AsianScientist (Apr. 17, 2019) – In a study published in the Proceedings of the National Academy of Sciences, an international team of scientists has developed a technique to identify hydrocarbon degradation by biological systems. Their findings could help in detecting subsurface biology and understanding the carbon cycle.
Hydrocarbons play key roles in atmospheric- and biogeo-chemistry, the energy economy and climate change. Most hydrocarbons form in oxygen-poor, or anaerobic, environments through high temperature or microbial decomposition of organic matter. Microorganisms can also ‘eat’ hydrocarbons underground, preventing those hydrocarbons from reaching the atmosphere.
To detect and measure the activities of these microorganisms, researchers led by Professors Alexis Gilbert, Naohiro Yoshida and Yuichiro Ueno at the Tokyo Institute of Technology, Japan, developed a method involving the measurement of position-specific stable carbon isotope ratios.

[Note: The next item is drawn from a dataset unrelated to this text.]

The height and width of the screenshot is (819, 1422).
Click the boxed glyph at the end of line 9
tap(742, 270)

Hydrocarbons are mostly long chains of carbon atoms attached to hydrogen atoms, but carbon has two naturally abundant isotopes: carbon-12 (12C) and carbon-13 (13C). Depending on how organisms form environmental hydrocarbons, the ratio of 12C/13C for each specific carbon atom position in a hydrocarbon can be unique.
In this study, the researchers chose to focus on propane, a natural gas hydrocarbon molecule containing three carbon atoms. They fed propane to microorganisms in the lab to measure the specific 12C/13C signature produced by these organisms, and measured the non-biological changes that occurred when propane is broken down at high temperatures, a process known as cracking.

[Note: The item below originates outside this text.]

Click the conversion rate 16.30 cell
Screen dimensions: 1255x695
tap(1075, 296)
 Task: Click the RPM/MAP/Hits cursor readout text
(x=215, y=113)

The team then used these baseline measurements to interpret natural gas samples from the US, Canada and Australia, allowing them to detect the presence of microorganisms using propane as ‘food’ in natural gas reservoirs.
“When I started analyzing samples from the bacterial simulation experiments, they matched perfectly what we observed in the field, suggesting the presence of propane degrading bacteria in the natural gas reservoirs,” Gilbert noted.

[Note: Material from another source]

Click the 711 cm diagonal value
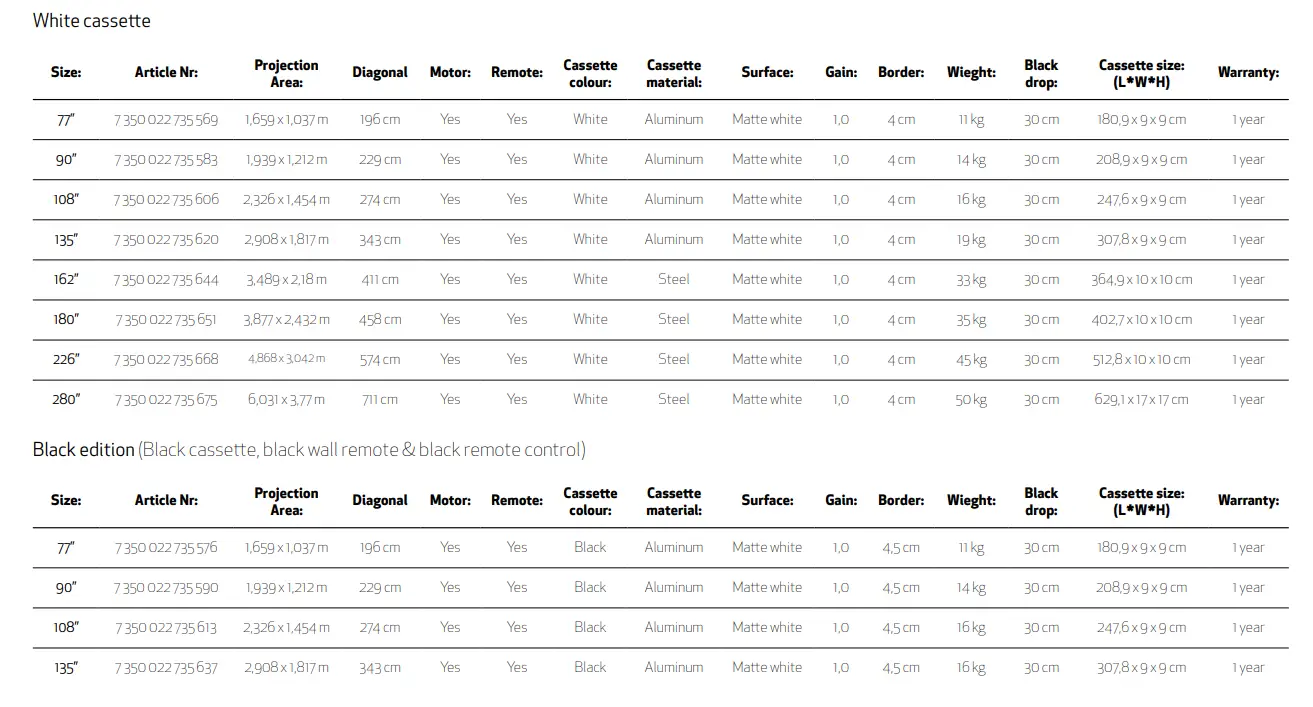Viewport: 1313px width, 707px height. point(380,400)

This study also has important implications for global climate change as propane and other hydrocarbons are greenhouse gases and pollutants, said the researchers. Gilbert added that in the future, his team’s approach may be useful for detecting life on extraterrestrial bodies such as other planets or moons in our solar system.
The article can be found at: Gilbert et al. (2019) Intramolecular Isotopic Evidence for Bacterial Oxidation of Propane in Subsurface Natural Gas Reservoirs.